Fact check: Is China the main climate change culprit?

China currently releases more carbon emissions than any other country — leading many to believe it bears the greatest responsibility for climate change. However, the situation is more complex than it seems.

The accusations keep cropping up when it comes to the debate around climate change: "China is the biggest destroyer of the planet," "China is the worst country in terms of pollution," "China is to blame." But what role does China actually play in climate change?

Since 2008, China has topped the annual list of being the largest emitters of the greenhouse gas carbon dioxide (CO2), according to Our World in Data, an online scientific publication that Oxford University contributes to. In 2019, China emitted 10.2 billion metric tons of CO2 — nearly twice as much as the United States (5.3 billion metric tons) — representing nearly 28% of global emissions.

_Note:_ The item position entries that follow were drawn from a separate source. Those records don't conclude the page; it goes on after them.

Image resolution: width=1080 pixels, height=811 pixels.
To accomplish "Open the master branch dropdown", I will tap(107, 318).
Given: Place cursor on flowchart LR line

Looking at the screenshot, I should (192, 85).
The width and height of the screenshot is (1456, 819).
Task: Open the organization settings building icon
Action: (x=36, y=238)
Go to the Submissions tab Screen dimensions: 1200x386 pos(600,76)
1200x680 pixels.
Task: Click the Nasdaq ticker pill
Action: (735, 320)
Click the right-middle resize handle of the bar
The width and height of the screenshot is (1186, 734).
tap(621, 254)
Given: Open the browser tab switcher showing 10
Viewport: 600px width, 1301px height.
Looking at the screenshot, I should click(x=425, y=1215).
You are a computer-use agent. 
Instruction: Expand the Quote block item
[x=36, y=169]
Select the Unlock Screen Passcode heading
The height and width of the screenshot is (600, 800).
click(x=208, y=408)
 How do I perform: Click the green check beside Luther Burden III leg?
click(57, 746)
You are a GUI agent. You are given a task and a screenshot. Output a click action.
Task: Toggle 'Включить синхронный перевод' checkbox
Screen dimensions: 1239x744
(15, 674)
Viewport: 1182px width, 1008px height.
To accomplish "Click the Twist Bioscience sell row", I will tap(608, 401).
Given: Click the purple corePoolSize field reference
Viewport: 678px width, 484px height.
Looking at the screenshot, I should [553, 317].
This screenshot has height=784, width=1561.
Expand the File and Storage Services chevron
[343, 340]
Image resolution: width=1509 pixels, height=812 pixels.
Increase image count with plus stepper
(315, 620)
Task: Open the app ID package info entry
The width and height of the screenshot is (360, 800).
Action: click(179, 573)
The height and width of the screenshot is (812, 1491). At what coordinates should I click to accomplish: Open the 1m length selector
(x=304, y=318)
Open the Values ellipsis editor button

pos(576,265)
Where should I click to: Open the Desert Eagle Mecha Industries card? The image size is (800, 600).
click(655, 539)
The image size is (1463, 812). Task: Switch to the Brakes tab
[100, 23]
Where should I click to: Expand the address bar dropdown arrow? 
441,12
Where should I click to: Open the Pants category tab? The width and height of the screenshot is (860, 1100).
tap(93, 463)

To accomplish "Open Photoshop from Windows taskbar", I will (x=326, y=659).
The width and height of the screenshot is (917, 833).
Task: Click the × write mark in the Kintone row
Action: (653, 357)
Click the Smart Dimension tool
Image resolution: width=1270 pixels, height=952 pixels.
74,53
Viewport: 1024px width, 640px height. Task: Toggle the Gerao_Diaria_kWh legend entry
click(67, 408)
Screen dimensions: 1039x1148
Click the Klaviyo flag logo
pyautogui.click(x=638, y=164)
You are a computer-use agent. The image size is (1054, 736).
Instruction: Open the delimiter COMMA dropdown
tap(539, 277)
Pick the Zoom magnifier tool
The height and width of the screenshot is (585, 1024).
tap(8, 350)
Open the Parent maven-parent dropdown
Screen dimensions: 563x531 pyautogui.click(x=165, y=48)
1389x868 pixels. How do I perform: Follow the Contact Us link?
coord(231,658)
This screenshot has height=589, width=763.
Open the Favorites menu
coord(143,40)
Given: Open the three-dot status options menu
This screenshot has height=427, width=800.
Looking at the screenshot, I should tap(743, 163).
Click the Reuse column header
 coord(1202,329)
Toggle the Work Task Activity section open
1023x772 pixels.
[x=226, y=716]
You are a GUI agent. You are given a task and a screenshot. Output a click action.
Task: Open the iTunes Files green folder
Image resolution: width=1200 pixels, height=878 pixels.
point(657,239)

But net emissions alone are not enough to blame China for climate change. "If you look at only one number, you're only getting one side of the story," says Shyla Raghav, vice president of climate change at Conservation International, an environmental organization headquartered in the United States.

CO2 emissions per capita paint a different picture
To get more insight, it's worth looking at carbon dioxide emissions per capita. When combining 2019 data from the Global Carbon Project and Our World in Data, numerous states from the Caribbean and the Persian Gulf top the list. In 14th place is the US, with just over 16 tons of CO2 per capita. China emits less than half of that per capita, tallying 7.1 tons, putting the country in 48th place.

In the case of carbon dioxide, it is important to know that from a human perspective, the gas can remain in the atmosphere for an extremely long time: The entire decomposition process takes several hundred thousand years, according to the federal German Environment Agency.